● **AVAILABLE RECORDS**:
..........

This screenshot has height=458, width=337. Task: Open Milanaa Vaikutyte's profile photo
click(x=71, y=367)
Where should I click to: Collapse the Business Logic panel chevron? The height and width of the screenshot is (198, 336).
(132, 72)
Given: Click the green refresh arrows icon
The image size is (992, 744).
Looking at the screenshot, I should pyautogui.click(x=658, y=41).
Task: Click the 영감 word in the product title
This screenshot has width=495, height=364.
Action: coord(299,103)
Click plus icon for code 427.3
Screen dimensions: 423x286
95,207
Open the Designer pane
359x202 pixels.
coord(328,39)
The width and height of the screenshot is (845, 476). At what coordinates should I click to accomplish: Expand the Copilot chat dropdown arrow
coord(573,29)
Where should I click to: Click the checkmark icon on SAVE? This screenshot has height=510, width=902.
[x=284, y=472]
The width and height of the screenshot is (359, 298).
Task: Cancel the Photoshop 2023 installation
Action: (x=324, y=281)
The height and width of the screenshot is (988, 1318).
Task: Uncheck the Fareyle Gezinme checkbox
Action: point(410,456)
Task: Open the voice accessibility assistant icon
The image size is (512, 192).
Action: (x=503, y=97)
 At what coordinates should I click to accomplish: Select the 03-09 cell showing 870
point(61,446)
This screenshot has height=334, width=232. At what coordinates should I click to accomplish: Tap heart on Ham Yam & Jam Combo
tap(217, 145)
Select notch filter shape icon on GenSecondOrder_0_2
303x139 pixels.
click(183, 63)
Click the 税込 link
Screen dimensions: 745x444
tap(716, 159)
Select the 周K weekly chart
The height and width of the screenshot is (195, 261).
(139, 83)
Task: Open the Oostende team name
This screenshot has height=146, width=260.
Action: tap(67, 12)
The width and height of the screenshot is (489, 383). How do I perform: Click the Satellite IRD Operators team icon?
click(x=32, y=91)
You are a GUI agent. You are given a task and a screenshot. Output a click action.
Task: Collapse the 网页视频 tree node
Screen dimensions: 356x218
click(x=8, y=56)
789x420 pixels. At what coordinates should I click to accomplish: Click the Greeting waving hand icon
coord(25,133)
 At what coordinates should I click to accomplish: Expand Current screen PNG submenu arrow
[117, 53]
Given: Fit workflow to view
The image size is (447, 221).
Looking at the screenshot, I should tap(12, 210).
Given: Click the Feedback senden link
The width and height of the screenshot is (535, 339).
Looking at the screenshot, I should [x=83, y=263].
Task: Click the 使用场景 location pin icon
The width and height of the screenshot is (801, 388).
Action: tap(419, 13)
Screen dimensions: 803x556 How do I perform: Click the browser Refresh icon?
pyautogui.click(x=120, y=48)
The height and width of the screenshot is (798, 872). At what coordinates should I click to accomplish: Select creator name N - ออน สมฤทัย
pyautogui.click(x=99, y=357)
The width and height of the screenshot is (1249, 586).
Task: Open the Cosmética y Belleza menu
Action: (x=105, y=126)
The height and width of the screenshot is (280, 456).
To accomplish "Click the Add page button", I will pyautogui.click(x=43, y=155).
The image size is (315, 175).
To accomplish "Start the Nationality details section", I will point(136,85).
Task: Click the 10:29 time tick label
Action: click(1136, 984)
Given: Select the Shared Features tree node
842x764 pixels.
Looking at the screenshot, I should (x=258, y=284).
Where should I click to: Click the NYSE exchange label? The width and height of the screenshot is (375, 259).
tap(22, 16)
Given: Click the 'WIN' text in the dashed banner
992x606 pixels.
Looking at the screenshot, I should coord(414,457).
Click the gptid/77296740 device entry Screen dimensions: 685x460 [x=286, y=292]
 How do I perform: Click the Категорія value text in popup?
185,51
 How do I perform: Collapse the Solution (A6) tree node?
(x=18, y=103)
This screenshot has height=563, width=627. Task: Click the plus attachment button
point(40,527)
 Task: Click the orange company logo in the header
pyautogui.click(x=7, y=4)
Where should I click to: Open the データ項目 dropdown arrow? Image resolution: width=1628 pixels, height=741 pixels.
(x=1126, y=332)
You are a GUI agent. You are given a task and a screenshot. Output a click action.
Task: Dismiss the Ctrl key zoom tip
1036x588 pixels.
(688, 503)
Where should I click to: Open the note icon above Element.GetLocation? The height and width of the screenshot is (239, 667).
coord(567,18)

..........

● **YOUR TASK**: Copy out the full listing so that each line matches exactly.

● **ANSWER FOR THE TASK**:
This screenshot has height=458, width=337. Task: Open Milanaa Vaikutyte's profile photo
click(x=71, y=367)
Where should I click to: Collapse the Business Logic panel chevron? The height and width of the screenshot is (198, 336).
(132, 72)
Given: Click the green refresh arrows icon
The image size is (992, 744).
Looking at the screenshot, I should pyautogui.click(x=658, y=41).
Task: Click the 영감 word in the product title
This screenshot has width=495, height=364.
Action: coord(299,103)
Click plus icon for code 427.3
Screen dimensions: 423x286
95,207
Open the Designer pane
359x202 pixels.
coord(328,39)
The width and height of the screenshot is (845, 476). At what coordinates should I click to accomplish: Expand the Copilot chat dropdown arrow
coord(573,29)
Where should I click to: Click the checkmark icon on SAVE? This screenshot has height=510, width=902.
[x=284, y=472]
The width and height of the screenshot is (359, 298).
Task: Cancel the Photoshop 2023 installation
Action: (x=324, y=281)
The height and width of the screenshot is (988, 1318).
Task: Uncheck the Fareyle Gezinme checkbox
Action: point(410,456)
Task: Open the voice accessibility assistant icon
The image size is (512, 192).
Action: (x=503, y=97)
 At what coordinates should I click to accomplish: Select the 03-09 cell showing 870
point(61,446)
This screenshot has height=334, width=232. At what coordinates should I click to accomplish: Tap heart on Ham Yam & Jam Combo
tap(217, 145)
Select notch filter shape icon on GenSecondOrder_0_2
303x139 pixels.
click(183, 63)
Click the 税込 link
Screen dimensions: 745x444
tap(716, 159)
Select the 周K weekly chart
The height and width of the screenshot is (195, 261).
(139, 83)
Task: Open the Oostende team name
This screenshot has height=146, width=260.
Action: tap(67, 12)
The width and height of the screenshot is (489, 383). How do I perform: Click the Satellite IRD Operators team icon?
click(x=32, y=91)
You are a GUI agent. You are given a task and a screenshot. Output a click action.
Task: Collapse the 网页视频 tree node
Screen dimensions: 356x218
click(x=8, y=56)
789x420 pixels. At what coordinates should I click to accomplish: Click the Greeting waving hand icon
coord(25,133)
 At what coordinates should I click to accomplish: Expand Current screen PNG submenu arrow
[117, 53]
Given: Fit workflow to view
The image size is (447, 221).
Looking at the screenshot, I should tap(12, 210).
Given: Click the Feedback senden link
The width and height of the screenshot is (535, 339).
Looking at the screenshot, I should [x=83, y=263].
Task: Click the 使用场景 location pin icon
The width and height of the screenshot is (801, 388).
Action: tap(419, 13)
Screen dimensions: 803x556 How do I perform: Click the browser Refresh icon?
pyautogui.click(x=120, y=48)
The height and width of the screenshot is (798, 872). At what coordinates should I click to accomplish: Select creator name N - ออน สมฤทัย
pyautogui.click(x=99, y=357)
The width and height of the screenshot is (1249, 586).
Task: Open the Cosmética y Belleza menu
Action: (x=105, y=126)
The height and width of the screenshot is (280, 456).
To accomplish "Click the Add page button", I will pyautogui.click(x=43, y=155).
The image size is (315, 175).
To accomplish "Start the Nationality details section", I will point(136,85).
Task: Click the 10:29 time tick label
Action: click(1136, 984)
Given: Select the Shared Features tree node
842x764 pixels.
Looking at the screenshot, I should (x=258, y=284).
Where should I click to: Click the NYSE exchange label? The width and height of the screenshot is (375, 259).
tap(22, 16)
Given: Click the 'WIN' text in the dashed banner
992x606 pixels.
Looking at the screenshot, I should coord(414,457).
Click the gptid/77296740 device entry Screen dimensions: 685x460 [x=286, y=292]
 How do I perform: Click the Категорія value text in popup?
185,51
 How do I perform: Collapse the Solution (A6) tree node?
(x=18, y=103)
This screenshot has height=563, width=627. Task: Click the plus attachment button
point(40,527)
 Task: Click the orange company logo in the header
pyautogui.click(x=7, y=4)
Where should I click to: Open the データ項目 dropdown arrow? Image resolution: width=1628 pixels, height=741 pixels.
(x=1126, y=332)
You are a GUI agent. You are given a task and a screenshot. Output a click action.
Task: Dismiss the Ctrl key zoom tip
1036x588 pixels.
(688, 503)
Where should I click to: Open the note icon above Element.GetLocation? The height and width of the screenshot is (239, 667).
coord(567,18)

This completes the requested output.